Although I’m only half way into reading the book, I’m already quite intrigued as to the depths in which the Psychoanalyst will go to dissect the artist’s conscious and subconscious thought process.

Apparently there’s a lot more going on inside the subconscious mind of an artists then I could have ever imagined. And although I may not agree with some of the authors theories, there are many here worth exploring that may help to understand art in general and perhaps even unlock some creativity in my own work.

Here is a description of the book with a few passages I found insightful, pertaining to what it is to be an artist.

The major discovery of The Psychoanalyst and The Artist, which pursued clues Freud left us, was and is that human talent-genius configurations have the distinctly and exclusively human capacity - in an infinite number of ways - of 'turning a true dream inside out' and superimposing it and weaving it or interweaving it with the strands of the reality of our everyday life. Hence, in great art (or in quite another way in great science) we 'identify' and 'thrill to the comprehension at all articulate and inarticulate levels' of the thus .universalized dream presented in whatever medium of the seven arts and the innumerable divisions of human sciences.. .Talent has this ability in a dilute and occasional way. Genius possesses it in a steady torrent, though at times blocked and even twisted with frequently disastrous personal consequences, e.g. suicide.

Parallel to this distinction between intent and result is another distinction that must be drawn in the interest of defining what is treated here as art, the product of true artist.

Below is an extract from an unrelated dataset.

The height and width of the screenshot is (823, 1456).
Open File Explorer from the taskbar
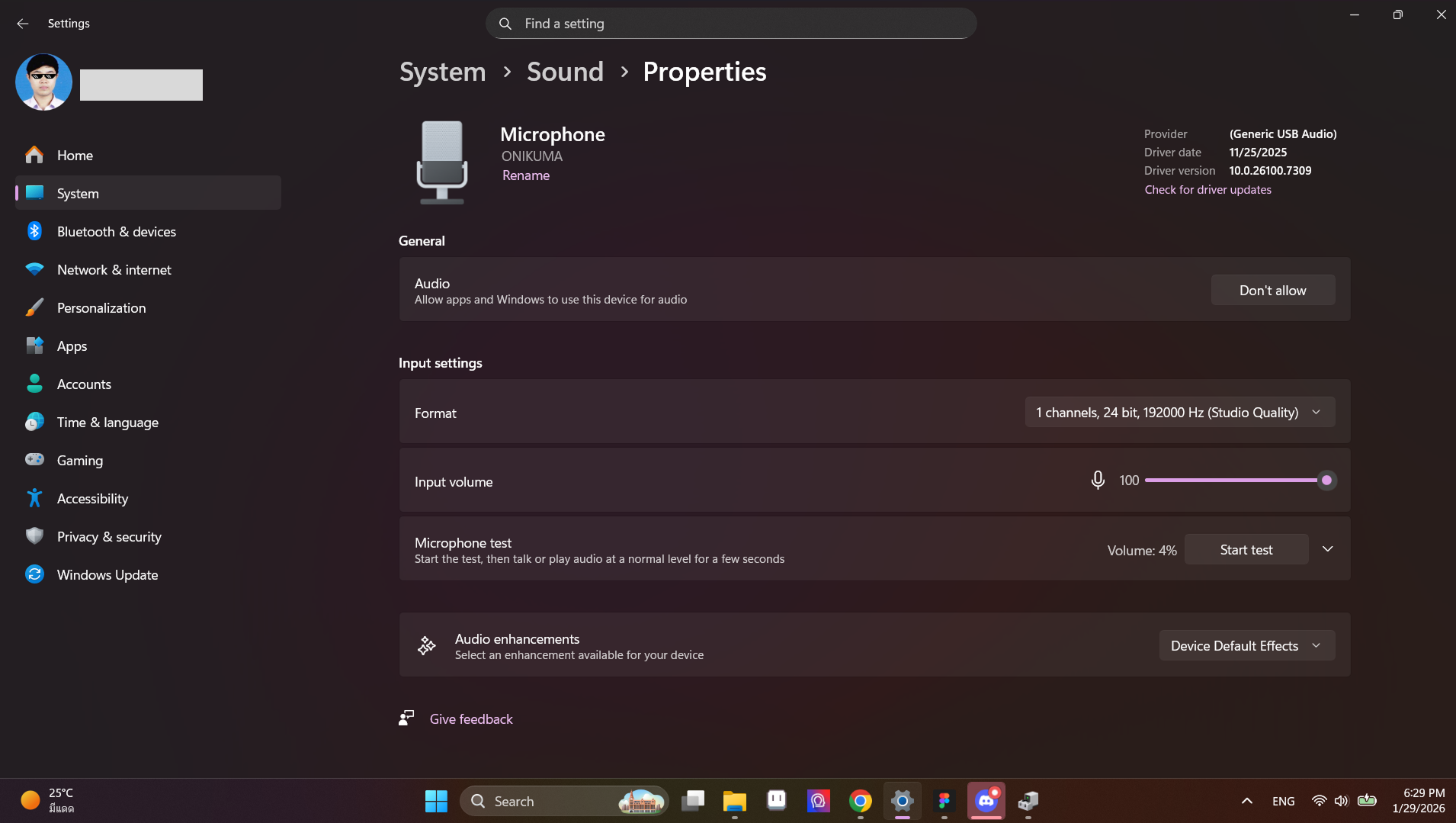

A true artist is an interpretive artist, consistently devoting his life to the exquisite and enduring expression of his own individual reality in relation to his world.

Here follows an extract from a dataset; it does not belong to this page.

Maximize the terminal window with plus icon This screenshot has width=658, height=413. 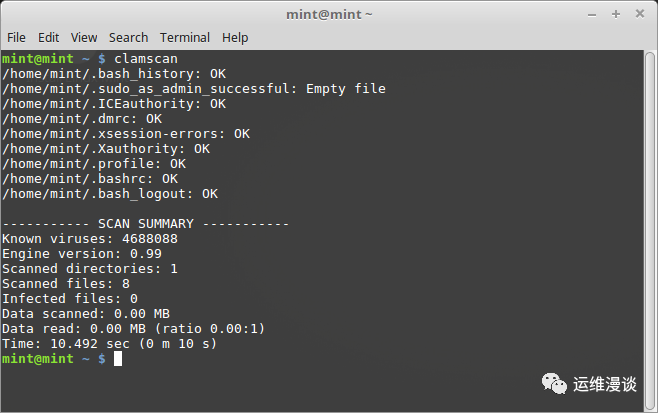click(616, 14)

Yes you are an artist if you have an awareness of the unconscious and are sensitive to dreaming, above all aware of and sensitive to your own impermissible impulses and impossible ideas; if you Can quite shamelessly and vividly dream in symbols of great economic power; if you can weave together the radiances of those symbols (by design in what ever medium) in such a way and with such an interpretive relationship to reality that you create the elusion of something alive and something manifold so that each who comes to look at, listen to or touch your work feels himself caught in your dream-become-art; if he is stimulated and relieved via identification with your characters or symbolic objects, as you yourself were, in physical pleasures varying from relaxation to orgasmic experience, in spiritual enjoyment of the tragic , comic or contemplative.
But this answer is really only preliminary.

Tuesday, November 1, 2011

Just a few things I need to ask myself, while I'm oil painting.

Why am I painting this?

What do I like about it?

What am I trying to say with this painting?

What story am I trying to tell?

What emotions am I trying to stir up?

Am I stepping back often enough to see what the heck I'm doing?

Am I painting the light?

Am I paint all the reflective light?

Am I painting the shadows?

How is the perspective?

Are the values correct?

Is the composition pleasing?

Does the painting read well?

Have I defined a focal point?

Is the color rich enough in the focal point?

Are my contrasts strong at the focal point?

Am I working the contrasts of hard and soft edges?

Am I working the contrasts of hot and cold color?

Am I working the contrasts of thick and thin paint?

Am I working the contrasts of opposite colors?

Am I working the contrasts of darks and lights?

Flip the painting upside down and take a good look at it, is it still balanced?

Look at it in the mirror, does it still look good or is something off?

Is my palette getting too muddy?

Are my brushes over loaded with paint?

Did I take this painting as far as I could today?

Should I stop before you mess it up?

Why the heck am I painting this again?